Valerie Biden Owens, President Joe Biden’s younger sister, discussed her new memoir, “Growing Up Biden,” at a virtual event Thursday.
Owens spoke about her relationship with her older brother, what it’s like being a woman in politics and what she learned from her experience in writing the memoir. Jon Meacham, a Pulitzer-prize winning biographer and historian, moderated the event, which was hosted by the bookstore Politics and Prose and the Office of Student Life.
Owens said she had difficulty choosing what to include in the book because she had hundreds of “vignettes and short stories” she had written over the course of her life. She said choosing what to put into the book was a hard decision and compared it to choosing her favorite child.
“The thread of what put the fabric of family together was commitment and loyalty and love, and then heartbreak and disappointment and loss,” she said.
Owens said while everyone has different stories, what ties family together is commitment, loyalty, love, heartbreak, disappointment and loss. She said she believes all families have more things in common than not, and she said she hopes those who read her book can find themselves within it.
Owens spoke on how she has been her older brother’s friend since childhood and grew to become his most trusted advisor, even to the point where she to managed his campaigns. She said politics during the 1970s was a “man’s world” since there were few women as candidates, campaign managers, pundits or journalists.

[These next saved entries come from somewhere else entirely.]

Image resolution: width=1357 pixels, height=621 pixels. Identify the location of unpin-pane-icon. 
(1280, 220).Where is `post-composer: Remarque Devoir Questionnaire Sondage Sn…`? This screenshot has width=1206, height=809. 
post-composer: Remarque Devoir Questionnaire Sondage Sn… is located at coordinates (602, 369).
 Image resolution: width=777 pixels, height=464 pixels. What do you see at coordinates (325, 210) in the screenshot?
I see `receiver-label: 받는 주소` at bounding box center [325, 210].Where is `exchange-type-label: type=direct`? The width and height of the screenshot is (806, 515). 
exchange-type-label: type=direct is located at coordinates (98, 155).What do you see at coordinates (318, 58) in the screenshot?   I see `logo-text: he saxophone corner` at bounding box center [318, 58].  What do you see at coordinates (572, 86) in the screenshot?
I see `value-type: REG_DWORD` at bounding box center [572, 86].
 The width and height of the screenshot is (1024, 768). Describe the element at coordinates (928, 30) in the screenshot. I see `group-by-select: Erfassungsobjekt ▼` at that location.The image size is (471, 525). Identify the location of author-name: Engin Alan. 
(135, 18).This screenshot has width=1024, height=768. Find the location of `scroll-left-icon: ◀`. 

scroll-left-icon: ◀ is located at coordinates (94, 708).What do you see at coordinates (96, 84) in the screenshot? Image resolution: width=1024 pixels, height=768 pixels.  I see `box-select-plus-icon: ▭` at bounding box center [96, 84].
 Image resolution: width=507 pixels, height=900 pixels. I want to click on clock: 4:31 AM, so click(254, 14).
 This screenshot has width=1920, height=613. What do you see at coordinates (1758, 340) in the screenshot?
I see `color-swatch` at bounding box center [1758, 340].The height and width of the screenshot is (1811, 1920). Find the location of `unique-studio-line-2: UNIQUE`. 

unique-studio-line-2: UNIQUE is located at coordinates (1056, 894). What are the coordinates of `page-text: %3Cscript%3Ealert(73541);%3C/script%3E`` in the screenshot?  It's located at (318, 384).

“I had it easy in a lot of ways because I was his kid sister,” she said. “He told everybody from the beginning to assume that when I spoke he was speaking, that I represented him.”
Owens said some people viewed her as a small part of her older brother’s team because she was related to him and oftentimes the only woman in the room. She said growing up with the father and brothers she had helped her be comfortable with partnerships with other men and not be intimidated by men.
Owens said she had to deal with men who underestimated her abilities during campaigns and gave her pushback on some of her judgment. She said the men who tried to undervalue her ideas were insecure and not comfortable working with a strong woman, so she worked around them instead.
She said herself and her brother have a complete trust with each other and that he often told her she can speak candidly with him because he knows whatever she says comes from a place of love.
“When you love somebody it doesn’t mean that you roll over and you praise them and put them on a pedestal,” she said. “When you love somebody and you know they’re good, then you expect them to be the best they can be, and I’ve always expected Joe Biden to be the best Joe Biden that he can be.”
Owens said making political decisions is not too different from the decisions people make in their day-to-day lives, figuring out how to spend resources and forming relationships with their neighbors.
“From the time I opened my eyes, he put his hand out and said ‘Come on, Val, let’s go'” she said. “‘We got things to do, places to go and people to see’ and I went with him.”
Owens said she doesn’t have any electoral ambitions at this point, but said she tells her students leaders that they don’t always have to be the one out front and don’t always have to have a title.
“Sometimes the leader is the one gentle push behind or the whisper in your ear or sometimes the leader is the one who gets in front of you and yanks you over the finish line,” she said.